いわゆる“ドラマ”とは違う、地域づくりにつながる住民ドラマのつくり方についてお伝えした講座

2014年9月 福岡県・うきは寺子屋にて開催(3日間講座)

第1回目で取り上げたのは、
熊本県民ドラマ「平成元年のタイムスリップ」(1989年)

ドラマ1
熊本市の中心商店街を舞台に、タイムスリップしてきた熊本市電の運転手の人生を巡って織りなす家族愛を描く娯楽作品。数千万円は必要なドラマの制作費をわずか数百万円で制作しました。
当時、数千万の予算が必要なドラマを住民の手作りでつくろうというテレビ局も、地方自治体もありませんでした。それどころか予算の問題から、地方のテレビ局が、本当に独自で地域をテーマにしたドラマをつくることすらまれでしたから、住民ドラマをつくるという発想自体その当時はなかったと言えるかもしれません。

そんな中でできたのが、
この「平成元年のタイムスリップ」です。
住民参加ドラマとっいっても住民がエキストラで出演するのがほとんどで主役が本当の熊本の女子高生というのも前例がないことでした。
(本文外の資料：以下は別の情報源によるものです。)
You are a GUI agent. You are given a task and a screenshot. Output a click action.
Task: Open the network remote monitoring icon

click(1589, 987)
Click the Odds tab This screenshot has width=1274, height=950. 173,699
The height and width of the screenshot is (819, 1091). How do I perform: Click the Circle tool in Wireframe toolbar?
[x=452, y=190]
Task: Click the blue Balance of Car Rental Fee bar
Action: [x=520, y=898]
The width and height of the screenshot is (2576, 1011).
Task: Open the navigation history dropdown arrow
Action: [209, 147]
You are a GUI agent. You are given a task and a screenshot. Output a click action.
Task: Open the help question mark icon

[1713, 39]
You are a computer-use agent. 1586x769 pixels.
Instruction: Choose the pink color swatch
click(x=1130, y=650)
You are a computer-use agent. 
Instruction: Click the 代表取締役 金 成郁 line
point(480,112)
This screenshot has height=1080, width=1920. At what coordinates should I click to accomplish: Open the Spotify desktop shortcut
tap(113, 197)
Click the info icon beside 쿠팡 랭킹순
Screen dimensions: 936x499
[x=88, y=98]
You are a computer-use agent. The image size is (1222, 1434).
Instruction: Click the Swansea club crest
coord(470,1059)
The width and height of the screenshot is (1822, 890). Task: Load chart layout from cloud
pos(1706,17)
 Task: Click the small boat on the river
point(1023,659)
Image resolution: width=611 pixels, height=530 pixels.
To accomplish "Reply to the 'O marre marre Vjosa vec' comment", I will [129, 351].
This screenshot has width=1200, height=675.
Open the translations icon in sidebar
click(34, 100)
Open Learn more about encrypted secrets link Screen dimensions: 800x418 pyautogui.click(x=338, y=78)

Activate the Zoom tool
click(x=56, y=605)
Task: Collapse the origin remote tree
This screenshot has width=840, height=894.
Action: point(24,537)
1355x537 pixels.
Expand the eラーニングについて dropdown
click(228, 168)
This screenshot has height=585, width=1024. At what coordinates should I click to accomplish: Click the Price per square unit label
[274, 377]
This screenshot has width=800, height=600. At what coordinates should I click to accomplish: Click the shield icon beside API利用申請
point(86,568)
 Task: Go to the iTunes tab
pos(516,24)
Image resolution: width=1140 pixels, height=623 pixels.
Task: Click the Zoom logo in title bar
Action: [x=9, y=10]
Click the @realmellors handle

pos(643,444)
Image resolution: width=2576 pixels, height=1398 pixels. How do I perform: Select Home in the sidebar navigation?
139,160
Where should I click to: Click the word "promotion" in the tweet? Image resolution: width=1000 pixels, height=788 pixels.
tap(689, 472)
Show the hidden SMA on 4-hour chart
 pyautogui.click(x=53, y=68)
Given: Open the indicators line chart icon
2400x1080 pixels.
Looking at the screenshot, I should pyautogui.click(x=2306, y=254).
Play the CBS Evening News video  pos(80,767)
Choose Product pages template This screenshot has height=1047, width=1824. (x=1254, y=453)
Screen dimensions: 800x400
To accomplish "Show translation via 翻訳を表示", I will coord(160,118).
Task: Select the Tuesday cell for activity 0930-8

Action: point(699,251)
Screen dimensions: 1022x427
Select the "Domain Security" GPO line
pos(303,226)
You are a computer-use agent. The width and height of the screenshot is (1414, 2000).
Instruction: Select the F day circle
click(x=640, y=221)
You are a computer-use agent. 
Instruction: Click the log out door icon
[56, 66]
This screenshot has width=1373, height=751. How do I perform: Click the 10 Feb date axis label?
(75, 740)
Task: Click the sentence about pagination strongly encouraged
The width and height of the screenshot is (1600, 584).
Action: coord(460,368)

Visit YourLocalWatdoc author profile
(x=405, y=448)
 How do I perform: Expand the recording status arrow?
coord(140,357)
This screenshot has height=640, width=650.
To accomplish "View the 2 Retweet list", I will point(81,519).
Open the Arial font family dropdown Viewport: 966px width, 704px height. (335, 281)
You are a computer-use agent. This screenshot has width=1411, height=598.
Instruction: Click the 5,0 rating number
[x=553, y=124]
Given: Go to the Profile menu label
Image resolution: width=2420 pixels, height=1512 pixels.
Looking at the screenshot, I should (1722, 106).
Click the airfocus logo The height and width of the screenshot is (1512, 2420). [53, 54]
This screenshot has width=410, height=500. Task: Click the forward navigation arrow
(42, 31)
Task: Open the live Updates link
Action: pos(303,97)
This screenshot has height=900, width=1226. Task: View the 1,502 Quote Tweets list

講座では、どうやってこの住民ドラマが実現できたのか?そして今、なぜ住民ドラマなのか? といったことについてお伝えしました。

ドラマ2 ドラマ3


肝心のドラマ内容ですが、25年前に制作されたこの住民ドラマ、
平成生まれの若いスタッフの感想は「今のドラマより、本質的なものが描かれていて面白い!」でした。
他にも「服装や髪型には時代を感じるが、家族の絆や、世代間の溝、戦争など、現代にも通じるテーマ。どうやってこのドラマを考えたんですか?」
「熊本の人や歴史が伝わってくる地域らしさを感じるドラマだった」といった感想も。
制作当時もドラマの評価は高く、一地方局が低予算でつくったにもかかわらず、
熊本以外の多数の地域でも放映され、放送による収入まであったということです。
実際にドラマを制作した監督と一緒にドラマを見て、
ドラマのつくり方や、感想を話す機会を新鮮に感じてくださった方も多かったようです。
さらに、その住民ドラマは自分たちの手でもつくれるものだという感覚も持っていただけたと思います。
講座の最後には、今後、うきは、あさくらなどの両筑の地域でドラマづくりの構想も発表!?


岸本プロデューサーの構想を受けて、


「心に違った風が吹いてきました」


「筑後川の文化を両筑一緒に考えたい」


といった感想もFacebookページに寄せられました。

ドラマ4 ドラマ5 ドラマ6 ドラマ7
フィクションで表現できるドラマは、地域の現状だけでなく、
将来の希望までも描くことができます。
自分たちが暮らす地域をどうしたいのか、考え、表現する機会としても、
住民ドラマは大きな可能性を持っていると思います。



八郎の壺(1993年)

山鹿鹿本広域行政組合と共同制作。商店街からさらに広域の地域づくりに関わる住民ドラマがを取り上げます。不老不死の男と革命家で浪曲師の宮崎滔天の長兄宮崎八郎との出会い、謎の「八郎の壷」を追いかけるサスペンスも絡めた「生きる意味を考える」ドラマ。宮崎滔天は、今話題の朝のドラマ「花子とアン」で、白連の最後の夫、宮崎竜介の父で、ドラマの八郎は叔父にあたります。